[Rows showing where targets appear]
━━━━
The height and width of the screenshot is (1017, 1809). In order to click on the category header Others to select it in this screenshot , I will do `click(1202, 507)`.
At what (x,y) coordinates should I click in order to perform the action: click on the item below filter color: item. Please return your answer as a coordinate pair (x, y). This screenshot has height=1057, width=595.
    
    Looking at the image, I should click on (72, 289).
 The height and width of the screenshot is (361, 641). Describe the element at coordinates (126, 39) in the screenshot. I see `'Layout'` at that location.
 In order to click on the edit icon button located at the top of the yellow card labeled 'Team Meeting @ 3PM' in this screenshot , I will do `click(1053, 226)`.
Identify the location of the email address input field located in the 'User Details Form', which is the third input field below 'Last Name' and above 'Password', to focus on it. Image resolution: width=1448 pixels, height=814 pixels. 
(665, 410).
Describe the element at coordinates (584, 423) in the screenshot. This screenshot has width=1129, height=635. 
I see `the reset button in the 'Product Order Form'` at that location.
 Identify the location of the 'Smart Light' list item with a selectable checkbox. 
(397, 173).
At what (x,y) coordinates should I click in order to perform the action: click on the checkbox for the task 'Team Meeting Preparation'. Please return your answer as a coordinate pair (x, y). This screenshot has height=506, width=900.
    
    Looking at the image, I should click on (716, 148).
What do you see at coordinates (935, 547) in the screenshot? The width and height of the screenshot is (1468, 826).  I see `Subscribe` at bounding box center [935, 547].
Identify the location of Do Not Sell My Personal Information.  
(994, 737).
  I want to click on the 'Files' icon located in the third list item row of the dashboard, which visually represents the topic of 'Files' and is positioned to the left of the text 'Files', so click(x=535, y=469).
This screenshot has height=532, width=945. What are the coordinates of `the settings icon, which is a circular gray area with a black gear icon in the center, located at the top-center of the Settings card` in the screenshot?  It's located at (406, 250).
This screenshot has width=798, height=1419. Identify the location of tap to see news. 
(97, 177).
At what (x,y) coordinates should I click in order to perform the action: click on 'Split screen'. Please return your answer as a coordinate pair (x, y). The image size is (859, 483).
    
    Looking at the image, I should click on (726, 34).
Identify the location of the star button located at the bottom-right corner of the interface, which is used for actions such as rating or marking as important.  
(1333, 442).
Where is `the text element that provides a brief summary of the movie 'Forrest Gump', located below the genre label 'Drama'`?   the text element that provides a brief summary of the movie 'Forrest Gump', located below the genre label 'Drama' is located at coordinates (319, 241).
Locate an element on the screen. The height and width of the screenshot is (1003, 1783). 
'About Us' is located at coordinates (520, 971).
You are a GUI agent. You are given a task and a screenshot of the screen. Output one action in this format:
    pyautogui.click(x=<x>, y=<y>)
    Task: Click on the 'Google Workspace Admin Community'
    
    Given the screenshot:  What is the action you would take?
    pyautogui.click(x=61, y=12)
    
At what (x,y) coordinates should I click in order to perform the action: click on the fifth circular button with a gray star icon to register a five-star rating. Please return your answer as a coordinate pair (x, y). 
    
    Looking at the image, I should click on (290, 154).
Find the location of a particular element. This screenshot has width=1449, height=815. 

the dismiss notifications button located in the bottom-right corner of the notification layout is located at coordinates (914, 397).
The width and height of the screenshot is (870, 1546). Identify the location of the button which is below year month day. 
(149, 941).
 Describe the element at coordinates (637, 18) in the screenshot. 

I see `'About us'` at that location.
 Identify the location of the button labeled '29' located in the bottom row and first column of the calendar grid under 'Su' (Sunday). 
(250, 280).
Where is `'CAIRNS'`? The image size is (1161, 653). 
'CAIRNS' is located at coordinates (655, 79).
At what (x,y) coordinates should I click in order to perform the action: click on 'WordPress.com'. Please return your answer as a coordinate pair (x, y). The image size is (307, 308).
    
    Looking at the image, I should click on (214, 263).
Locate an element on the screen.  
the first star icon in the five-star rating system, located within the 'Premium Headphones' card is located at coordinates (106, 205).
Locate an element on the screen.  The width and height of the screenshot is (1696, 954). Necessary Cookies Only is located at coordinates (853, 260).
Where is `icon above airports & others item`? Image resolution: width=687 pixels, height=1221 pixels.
━━━━
* TASK BRIEF
Please write out the material above again, substituting "pair of numbers" for "coordinate pair" wherever it occurs and leaving everything else unchanged.

* TASK ANSWER
The height and width of the screenshot is (1017, 1809). In order to click on the category header Others to select it in this screenshot , I will do `click(1202, 507)`.
At what (x,y) coordinates should I click in order to perform the action: click on the item below filter color: item. Please return your answer as a pair of numbers (x, y). This screenshot has height=1057, width=595.
    
    Looking at the image, I should click on (72, 289).
 The height and width of the screenshot is (361, 641). Describe the element at coordinates (126, 39) in the screenshot. I see `'Layout'` at that location.
 In order to click on the edit icon button located at the top of the yellow card labeled 'Team Meeting @ 3PM' in this screenshot , I will do `click(1053, 226)`.
Identify the location of the email address input field located in the 'User Details Form', which is the third input field below 'Last Name' and above 'Password', to focus on it. Image resolution: width=1448 pixels, height=814 pixels. 
(665, 410).
Describe the element at coordinates (584, 423) in the screenshot. This screenshot has width=1129, height=635. 
I see `the reset button in the 'Product Order Form'` at that location.
 Identify the location of the 'Smart Light' list item with a selectable checkbox. 
(397, 173).
At what (x,y) coordinates should I click in order to perform the action: click on the checkbox for the task 'Team Meeting Preparation'. Please return your answer as a pair of numbers (x, y). This screenshot has height=506, width=900.
    
    Looking at the image, I should click on (716, 148).
What do you see at coordinates (935, 547) in the screenshot? The width and height of the screenshot is (1468, 826).  I see `Subscribe` at bounding box center [935, 547].
Identify the location of Do Not Sell My Personal Information.  
(994, 737).
  I want to click on the 'Files' icon located in the third list item row of the dashboard, which visually represents the topic of 'Files' and is positioned to the left of the text 'Files', so click(x=535, y=469).
This screenshot has height=532, width=945. What are the coordinates of `the settings icon, which is a circular gray area with a black gear icon in the center, located at the top-center of the Settings card` in the screenshot?  It's located at (406, 250).
This screenshot has width=798, height=1419. Identify the location of tap to see news. 
(97, 177).
At what (x,y) coordinates should I click in order to perform the action: click on 'Split screen'. Please return your answer as a pair of numbers (x, y). The image size is (859, 483).
    
    Looking at the image, I should click on (726, 34).
Identify the location of the star button located at the bottom-right corner of the interface, which is used for actions such as rating or marking as important.  
(1333, 442).
Where is `the text element that provides a brief summary of the movie 'Forrest Gump', located below the genre label 'Drama'`?   the text element that provides a brief summary of the movie 'Forrest Gump', located below the genre label 'Drama' is located at coordinates (319, 241).
Locate an element on the screen. The height and width of the screenshot is (1003, 1783). 
'About Us' is located at coordinates (520, 971).
You are a GUI agent. You are given a task and a screenshot of the screen. Output one action in this format:
    pyautogui.click(x=<x>, y=<y>)
    Task: Click on the 'Google Workspace Admin Community'
    
    Given the screenshot:  What is the action you would take?
    pyautogui.click(x=61, y=12)
    
At what (x,y) coordinates should I click in order to perform the action: click on the fifth circular button with a gray star icon to register a five-star rating. Please return your answer as a pair of numbers (x, y). 
    
    Looking at the image, I should click on (290, 154).
Find the location of a particular element. This screenshot has width=1449, height=815. 

the dismiss notifications button located in the bottom-right corner of the notification layout is located at coordinates (914, 397).
The width and height of the screenshot is (870, 1546). Identify the location of the button which is below year month day. 
(149, 941).
 Describe the element at coordinates (637, 18) in the screenshot. 

I see `'About us'` at that location.
 Identify the location of the button labeled '29' located in the bottom row and first column of the calendar grid under 'Su' (Sunday). 
(250, 280).
Where is `'CAIRNS'`? The image size is (1161, 653). 
'CAIRNS' is located at coordinates (655, 79).
At what (x,y) coordinates should I click in order to perform the action: click on 'WordPress.com'. Please return your answer as a pair of numbers (x, y). The image size is (307, 308).
    
    Looking at the image, I should click on (214, 263).
Locate an element on the screen.  
the first star icon in the five-star rating system, located within the 'Premium Headphones' card is located at coordinates (106, 205).
Locate an element on the screen.  The width and height of the screenshot is (1696, 954). Necessary Cookies Only is located at coordinates (853, 260).
Where is `icon above airports & others item`? Image resolution: width=687 pixels, height=1221 pixels.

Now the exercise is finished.